> PROBLEM TO SOLVE
Each line of the records that holds "will" should be shown in full.

> DATA PROVIDED
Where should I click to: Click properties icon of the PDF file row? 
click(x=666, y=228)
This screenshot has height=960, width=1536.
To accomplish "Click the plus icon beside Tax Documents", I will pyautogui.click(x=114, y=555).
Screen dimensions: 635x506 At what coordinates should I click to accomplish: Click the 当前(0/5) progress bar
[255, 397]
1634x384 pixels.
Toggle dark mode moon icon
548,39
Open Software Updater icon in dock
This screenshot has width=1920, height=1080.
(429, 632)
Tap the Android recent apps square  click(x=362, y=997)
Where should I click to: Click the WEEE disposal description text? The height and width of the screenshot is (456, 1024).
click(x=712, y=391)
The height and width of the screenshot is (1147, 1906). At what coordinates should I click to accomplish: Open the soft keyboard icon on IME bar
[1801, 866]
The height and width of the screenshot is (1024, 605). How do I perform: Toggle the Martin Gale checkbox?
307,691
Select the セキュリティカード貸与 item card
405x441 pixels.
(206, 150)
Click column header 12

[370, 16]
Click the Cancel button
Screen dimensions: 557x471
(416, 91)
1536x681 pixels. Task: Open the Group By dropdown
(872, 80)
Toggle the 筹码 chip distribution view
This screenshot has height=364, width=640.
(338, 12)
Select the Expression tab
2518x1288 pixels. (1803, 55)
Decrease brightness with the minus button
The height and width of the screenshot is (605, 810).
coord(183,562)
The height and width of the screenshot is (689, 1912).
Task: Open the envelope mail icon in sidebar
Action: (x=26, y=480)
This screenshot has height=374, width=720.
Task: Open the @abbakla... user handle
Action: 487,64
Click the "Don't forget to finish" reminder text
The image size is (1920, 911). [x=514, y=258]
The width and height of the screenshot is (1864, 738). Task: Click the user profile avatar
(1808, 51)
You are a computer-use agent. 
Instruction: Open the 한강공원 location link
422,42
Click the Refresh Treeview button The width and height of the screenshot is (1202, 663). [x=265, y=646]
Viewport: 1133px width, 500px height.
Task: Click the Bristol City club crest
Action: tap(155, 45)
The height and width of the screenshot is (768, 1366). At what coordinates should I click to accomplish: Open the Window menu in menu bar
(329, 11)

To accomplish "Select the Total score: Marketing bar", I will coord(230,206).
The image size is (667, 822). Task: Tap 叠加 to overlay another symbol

> RESPONSE TO THE EXERCISE
To accomplish "Click the plus icon beside Tax Documents", I will pyautogui.click(x=114, y=555).
To accomplish "Select the Total score: Marketing bar", I will coord(230,206).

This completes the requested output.